|Karin Astrid Siegmann|
On the 29th of July 2015, the Dutch retailer Ahold announced a historic agreement with the Coalition of Immokalee Workers (CIW), a migrant farmworkers’ organisation in Florida’s tomato fields. Being signatory of the CIW’s Fair Food Program (FFP) implies the following: Ahold-USA commits to a wage premium in its supply chain in the form of a ‘penny per pound’ of harvested tomatoes, compliance with the Fair Food Code of Conduct, the provision of worker-to-worker education sessions, a worker-triggered complaint resolution mechanism, as well as the establishment of health and safety committees on every participating farm.
The retailer’s participation represents a quantum leap towards decent work for workers who are disadvantaged relative to most other US wage and salary workers on the basis of their poverty, occupational hazards, their vulnerability to unemployment and their irregular immigration status (Kandel 2008).

══════

Written tasks>
1: Switch "quantum leap" to "major step" and write out the passage on Ahold and the Fair Food Program between "The retailer’s participation" and "status (Kandel 2008).", inclusive.
2: Transcribe the records word for word, from the start of the records through the line holding "center [283, 278].", inclusive.

══════

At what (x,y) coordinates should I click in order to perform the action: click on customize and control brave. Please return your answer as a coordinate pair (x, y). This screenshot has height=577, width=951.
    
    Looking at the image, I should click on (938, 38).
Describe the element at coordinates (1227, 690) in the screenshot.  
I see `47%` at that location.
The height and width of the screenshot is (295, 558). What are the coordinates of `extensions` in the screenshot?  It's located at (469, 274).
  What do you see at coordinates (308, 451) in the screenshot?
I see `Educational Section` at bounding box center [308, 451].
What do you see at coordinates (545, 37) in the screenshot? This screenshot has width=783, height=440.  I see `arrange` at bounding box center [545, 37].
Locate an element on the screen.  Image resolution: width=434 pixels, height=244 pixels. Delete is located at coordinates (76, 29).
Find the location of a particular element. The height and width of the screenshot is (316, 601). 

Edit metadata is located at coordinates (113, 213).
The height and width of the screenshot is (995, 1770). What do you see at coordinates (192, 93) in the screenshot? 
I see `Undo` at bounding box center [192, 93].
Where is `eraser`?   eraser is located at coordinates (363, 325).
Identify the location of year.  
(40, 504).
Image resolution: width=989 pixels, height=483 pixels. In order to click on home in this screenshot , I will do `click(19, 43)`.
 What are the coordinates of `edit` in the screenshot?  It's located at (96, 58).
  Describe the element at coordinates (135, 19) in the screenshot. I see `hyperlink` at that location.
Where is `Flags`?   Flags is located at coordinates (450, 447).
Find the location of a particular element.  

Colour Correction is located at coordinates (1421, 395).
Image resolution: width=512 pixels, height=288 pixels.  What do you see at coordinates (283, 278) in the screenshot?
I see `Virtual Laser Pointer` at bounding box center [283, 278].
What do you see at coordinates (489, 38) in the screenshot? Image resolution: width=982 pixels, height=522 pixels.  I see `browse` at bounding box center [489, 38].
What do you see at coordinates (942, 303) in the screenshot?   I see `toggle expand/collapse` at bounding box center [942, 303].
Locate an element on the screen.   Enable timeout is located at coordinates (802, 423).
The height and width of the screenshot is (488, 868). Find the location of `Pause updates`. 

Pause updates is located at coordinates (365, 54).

══════

Answers for this exercise>
1:
The retailer’s participation represents a major step towards decent work for workers who are disadvantaged relative to most other US wage and salary workers on the basis of their poverty, occupational hazards, their vulnerability to unemployment and their irregular immigration status (Kandel 2008).

2:
At what (x,y) coordinates should I click in order to perform the action: click on customize and control brave. Please return your answer as a coordinate pair (x, y). This screenshot has height=577, width=951.
    
    Looking at the image, I should click on (938, 38).
Describe the element at coordinates (1227, 690) in the screenshot.  
I see `47%` at that location.
The height and width of the screenshot is (295, 558). What are the coordinates of `extensions` in the screenshot?  It's located at (469, 274).
  What do you see at coordinates (308, 451) in the screenshot?
I see `Educational Section` at bounding box center [308, 451].
What do you see at coordinates (545, 37) in the screenshot? This screenshot has width=783, height=440.  I see `arrange` at bounding box center [545, 37].
Locate an element on the screen.  Image resolution: width=434 pixels, height=244 pixels. Delete is located at coordinates (76, 29).
Find the location of a particular element. The height and width of the screenshot is (316, 601). 

Edit metadata is located at coordinates (113, 213).
The height and width of the screenshot is (995, 1770). What do you see at coordinates (192, 93) in the screenshot? 
I see `Undo` at bounding box center [192, 93].
Where is `eraser`?   eraser is located at coordinates (363, 325).
Identify the location of year.  
(40, 504).
Image resolution: width=989 pixels, height=483 pixels. In order to click on home in this screenshot , I will do `click(19, 43)`.
 What are the coordinates of `edit` in the screenshot?  It's located at (96, 58).
  Describe the element at coordinates (135, 19) in the screenshot. I see `hyperlink` at that location.
Where is `Flags`?   Flags is located at coordinates (450, 447).
Find the location of a particular element.  

Colour Correction is located at coordinates (1421, 395).
Image resolution: width=512 pixels, height=288 pixels.  What do you see at coordinates (283, 278) in the screenshot?
I see `Virtual Laser Pointer` at bounding box center [283, 278].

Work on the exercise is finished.